◆ **Exercise details**:
Name each type of machine that the article below on farm machinery hiring says the planned service will include.

◆ **Source text**:
————————

The agriculture and forests ministry will introduce a nationwide hiring services for farm machinery in the next five year plan to increase farm mechanisation in country.

This was revealed during a committee meeting for the food security project for underprivileged farmers, between government and Japanese officials, yesterday in Thimphu.

Currently, about 70 percent of the populace is involved in farming, but only two to three percent are using farm machinery, according to agricultural machinery centre (AMC) program director, Karma Thinley.

He said the concept of hiring in the agricultural sector is not new, and that farmers have been hiring to each other informally, and without cash transactions.

He also said the hiring system has been introduced in the southern regions of the country, under the rice commercialisation and productivity improvement program, and has proved that farmers will demand the service.

Karma Thinley pointed out that the agriculture ministry has recently decided that the hiring system is required at the grassroots level for primarily two reasons: farmers unable to afford buying machines and, even if farmers own machines, the area available to them for farming usually being small leads to machinery under utilisation.

The hiring system would make farm machineries accessible to more farmers, and increase the utility of the machines, Karma Thinley said.

He also explained that as the number of farm machineries received under the Japanese KR-II grant is low, when compared to the demand, so distribution is a challenge.

When introduced, the hiring service will include machinery such as tractors, power tillers, transplanters and harvesters, among others.

Initially, the service will be run by the government, in collaboration with the dzongkhags.  Gradually, cooperatives and the private sector will be involved, according to Karma Thinley.

He also said that the service could begin with 100 units, which would have to be gradually increased to cover all 205 gewogs, for the farming sector to benefit.

————————

◆ **Entries provided**:
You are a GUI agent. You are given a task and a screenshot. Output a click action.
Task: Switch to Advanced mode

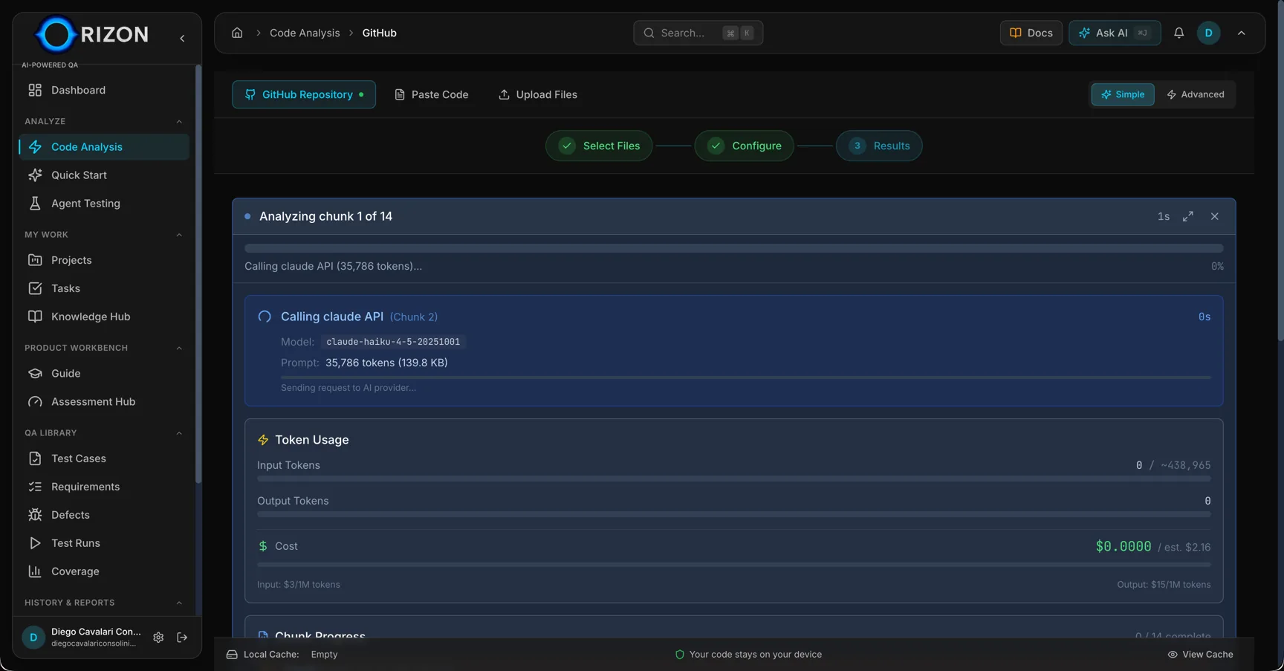[1195, 94]
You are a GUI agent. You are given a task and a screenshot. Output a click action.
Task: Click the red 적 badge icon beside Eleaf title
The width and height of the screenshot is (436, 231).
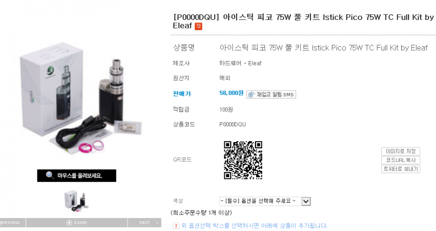[198, 26]
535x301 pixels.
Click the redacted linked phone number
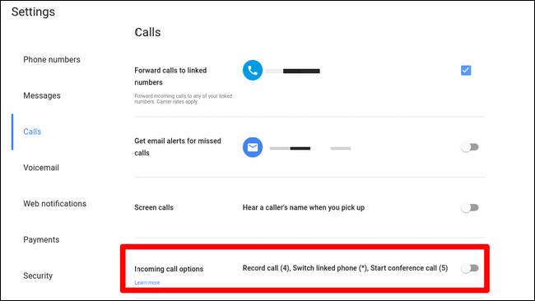click(x=293, y=71)
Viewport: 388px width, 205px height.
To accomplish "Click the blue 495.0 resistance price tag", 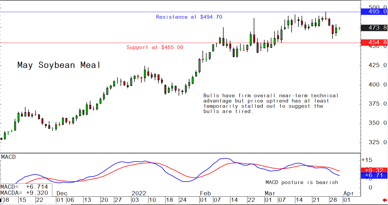I will point(374,12).
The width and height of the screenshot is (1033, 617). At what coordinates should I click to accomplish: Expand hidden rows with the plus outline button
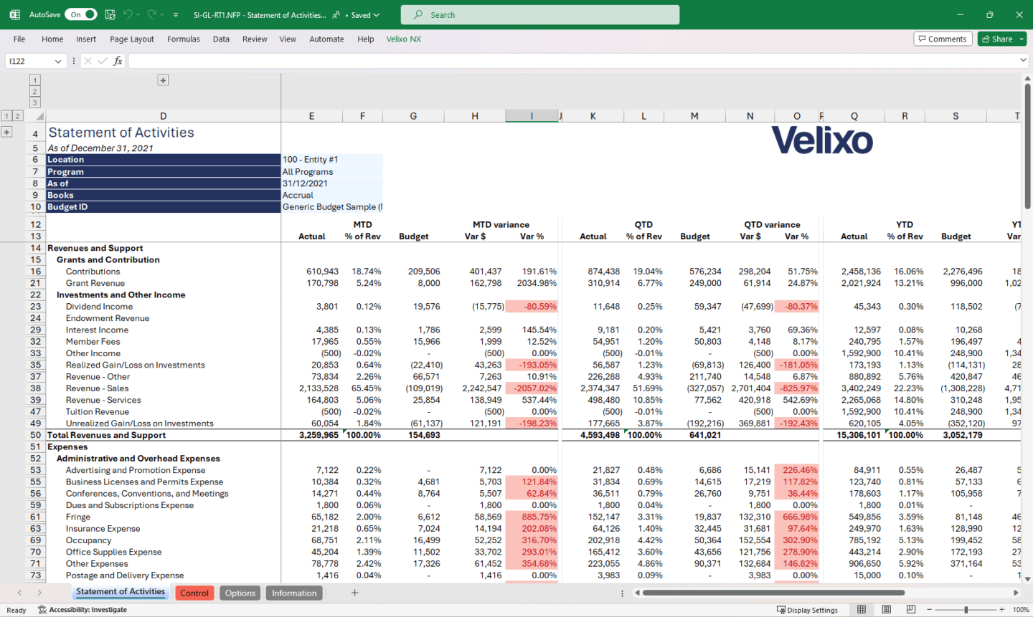(6, 131)
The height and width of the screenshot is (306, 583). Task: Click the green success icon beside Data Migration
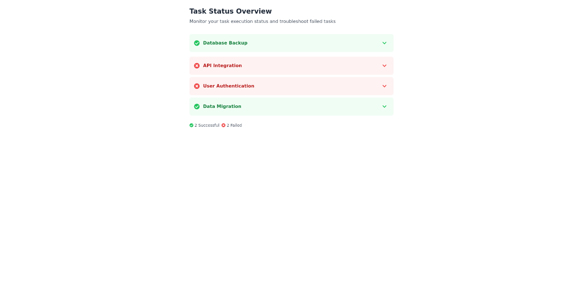click(197, 106)
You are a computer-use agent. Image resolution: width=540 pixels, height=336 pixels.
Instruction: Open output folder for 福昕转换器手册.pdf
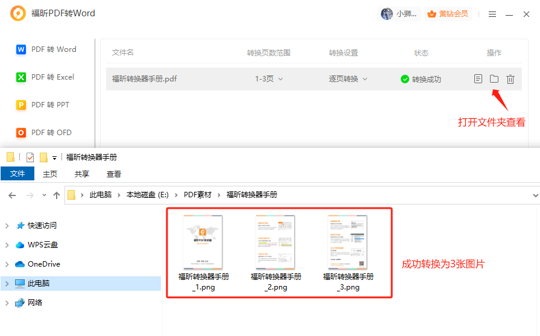[x=494, y=79]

————————

◆ **Solution**:
Tractors, power tillers, transplanters and harvesters.